Review options for source data files

ruckeralex opened this issue · comments

Our team -- you!-- have a choice about which data files to use to build the bi-monthly reporting tool. It might boil down to a question of ease of access to the data we need.

I'm attaching all 5 files here.

The 3 spreadsheets that are posted every 2 months to the public HR2W website (https://www.waterboards.ca.gov/water_issues/programs/hr2w/#data) are:

(1) - 2019-04-03_hr2w_web_data_active.xlsx [AGENCIES WITH AT LEAST 1 ACTIVE VIOLATION]
(2) - 2019-04-03_hr2w_web_data_rtc.xlsx [RETURNED TO COMPLIANCE - historical data]
(3) - 2019-04-03_hr2w_web_data_summary.xls [ABBREVIATED; CONTAINS SUMMARY OF COMPLIANCE STATUS]

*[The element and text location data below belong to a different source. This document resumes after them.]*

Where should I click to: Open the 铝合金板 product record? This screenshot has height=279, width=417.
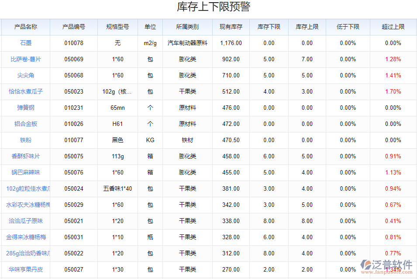point(25,124)
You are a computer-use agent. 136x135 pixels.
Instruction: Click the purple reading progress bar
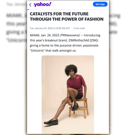coord(28,9)
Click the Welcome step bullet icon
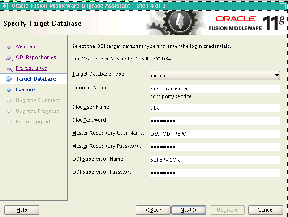288x217 pixels. 8,47
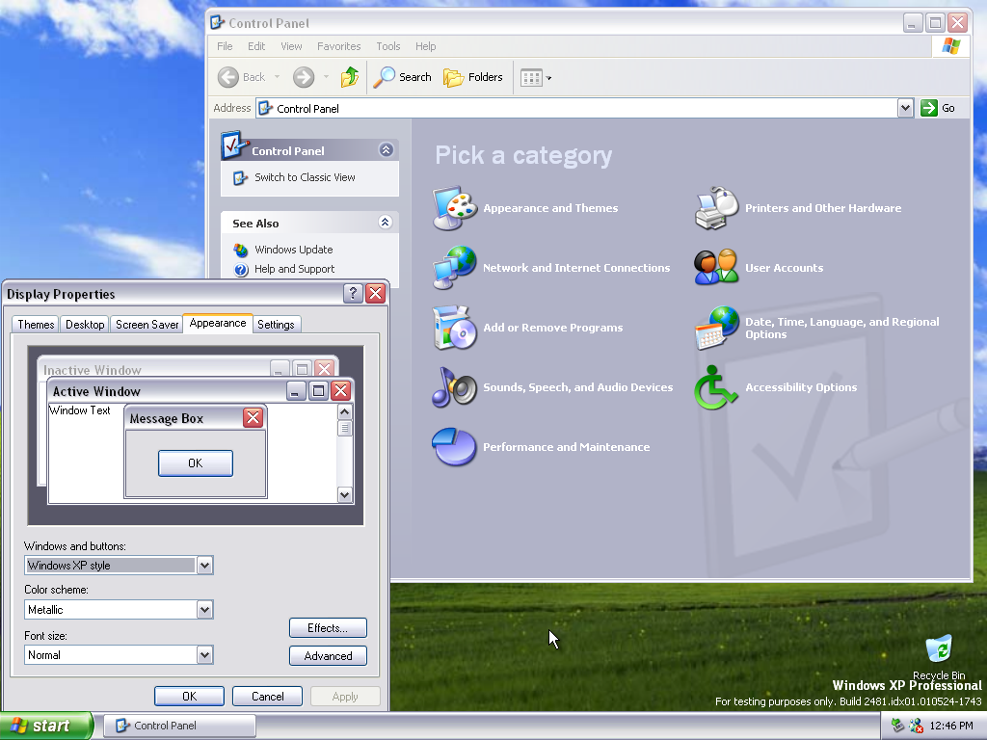Image resolution: width=987 pixels, height=740 pixels.
Task: Open the Performance and Maintenance pie chart icon
Action: click(x=454, y=447)
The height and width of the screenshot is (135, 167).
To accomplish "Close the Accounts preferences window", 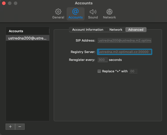I will (x=4, y=3).
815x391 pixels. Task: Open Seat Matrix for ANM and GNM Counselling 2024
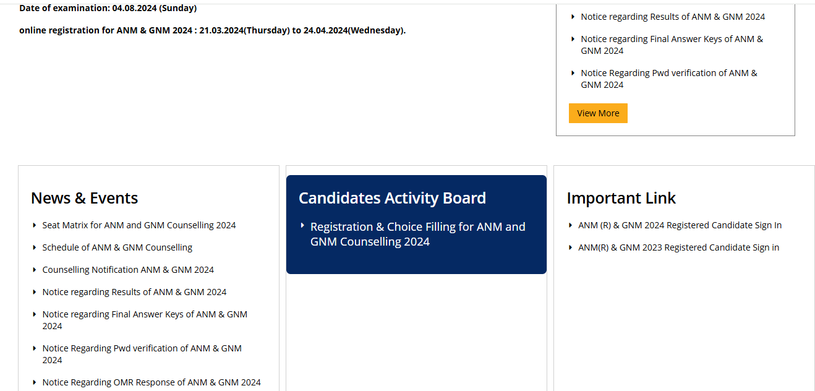139,225
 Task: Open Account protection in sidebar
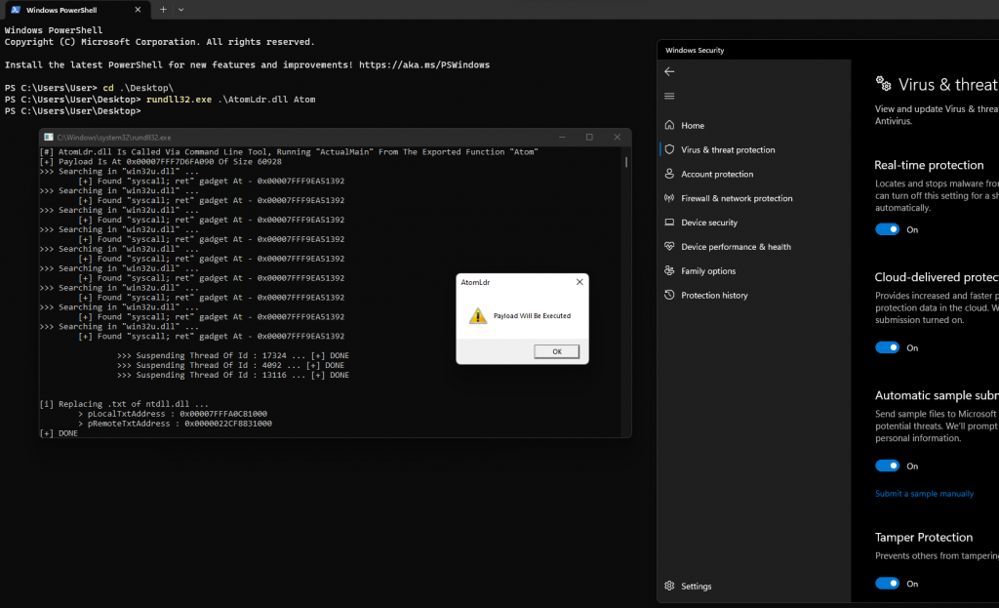pos(717,175)
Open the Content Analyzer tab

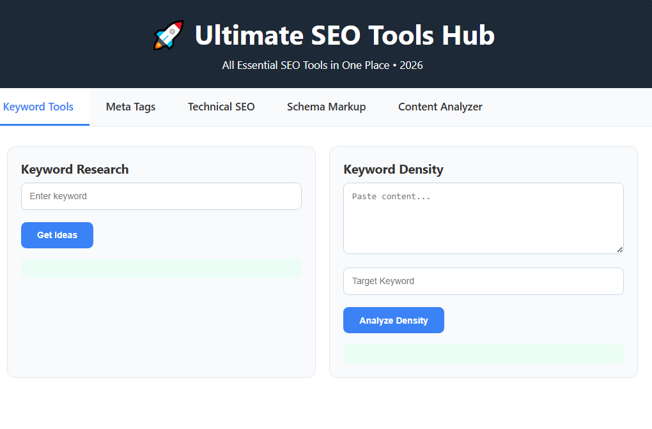click(440, 107)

The 2 spreadsheets not on the website are variations of the "web_data_active" sheet, plus one new column. If our team wishes the SWRCB agency can make these available via an FTP site every 2 months. They are:

(4) - Inventory_map_summary.xls [very similar to the "web_data_summary" posted to the website, except for one column (Default_message) is not found on the website. This column may be helpful check for validating our future summaries of historical data, since one of the values is: "NO VIOLATION OF THE PRIMARY DRINKING WATER STANDARDS HAVE BEEN RECORDED SINCE 1/1/2012"]
(5) - Inventory_map_details.xls [The Inventory_map_details spreadsheet is basically the "web_data_active" and "hr2w_web_data_rtc data" combined. However, it does not include static characteristic details about the water systems such as population served, # of service connections, etc.]


My instinct is to build the tool to use the publicly available data sets (web_data_active and web_data_rtc) and use the other sources to help validate that the reporting tool is interpreting data correctly.

Will use the Web Data Summary and Details sheets